* **Prompt**:
Word for word, return the lines from the start of the entries below through the line that has "Given: Open the app grid launcher icon".

+===+

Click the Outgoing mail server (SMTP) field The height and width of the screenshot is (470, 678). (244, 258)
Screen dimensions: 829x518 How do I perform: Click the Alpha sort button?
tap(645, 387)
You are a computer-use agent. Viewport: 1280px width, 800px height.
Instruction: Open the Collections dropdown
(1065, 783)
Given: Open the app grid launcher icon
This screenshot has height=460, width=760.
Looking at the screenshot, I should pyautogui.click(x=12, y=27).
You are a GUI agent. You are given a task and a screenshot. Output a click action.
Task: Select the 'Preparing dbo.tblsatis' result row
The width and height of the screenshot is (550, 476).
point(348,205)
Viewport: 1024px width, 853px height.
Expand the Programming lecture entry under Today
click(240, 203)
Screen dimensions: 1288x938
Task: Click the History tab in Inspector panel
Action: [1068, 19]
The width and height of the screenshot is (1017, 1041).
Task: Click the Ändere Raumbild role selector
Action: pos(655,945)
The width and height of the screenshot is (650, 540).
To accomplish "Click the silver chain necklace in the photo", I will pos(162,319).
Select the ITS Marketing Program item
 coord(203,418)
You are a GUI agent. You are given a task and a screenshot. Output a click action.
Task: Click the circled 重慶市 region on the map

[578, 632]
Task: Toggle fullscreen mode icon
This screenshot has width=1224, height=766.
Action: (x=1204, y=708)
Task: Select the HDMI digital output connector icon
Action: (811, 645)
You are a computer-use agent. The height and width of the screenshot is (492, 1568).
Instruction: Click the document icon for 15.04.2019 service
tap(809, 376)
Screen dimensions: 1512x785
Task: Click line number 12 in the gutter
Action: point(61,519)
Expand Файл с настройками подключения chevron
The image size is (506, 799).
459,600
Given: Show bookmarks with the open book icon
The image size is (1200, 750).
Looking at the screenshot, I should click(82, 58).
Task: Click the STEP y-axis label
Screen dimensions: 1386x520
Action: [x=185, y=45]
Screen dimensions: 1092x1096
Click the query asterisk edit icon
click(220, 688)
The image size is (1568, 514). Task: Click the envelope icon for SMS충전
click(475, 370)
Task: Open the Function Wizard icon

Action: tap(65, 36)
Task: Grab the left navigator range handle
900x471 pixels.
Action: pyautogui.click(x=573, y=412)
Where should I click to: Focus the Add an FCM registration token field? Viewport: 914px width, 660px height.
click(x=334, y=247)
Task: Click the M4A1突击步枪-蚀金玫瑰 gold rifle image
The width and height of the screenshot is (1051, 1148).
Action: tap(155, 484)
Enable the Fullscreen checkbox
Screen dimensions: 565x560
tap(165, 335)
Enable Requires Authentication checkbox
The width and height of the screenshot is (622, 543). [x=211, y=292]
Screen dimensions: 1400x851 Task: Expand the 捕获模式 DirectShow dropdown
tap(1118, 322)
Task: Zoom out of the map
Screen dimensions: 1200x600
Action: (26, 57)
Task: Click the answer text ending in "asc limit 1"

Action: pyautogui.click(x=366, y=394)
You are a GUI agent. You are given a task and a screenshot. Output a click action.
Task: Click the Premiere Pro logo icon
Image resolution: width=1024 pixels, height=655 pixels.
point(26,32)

+===+

* **Output**:
Click the Outgoing mail server (SMTP) field The height and width of the screenshot is (470, 678). (244, 258)
Screen dimensions: 829x518 How do I perform: Click the Alpha sort button?
tap(645, 387)
You are a computer-use agent. Viewport: 1280px width, 800px height.
Instruction: Open the Collections dropdown
(1065, 783)
Given: Open the app grid launcher icon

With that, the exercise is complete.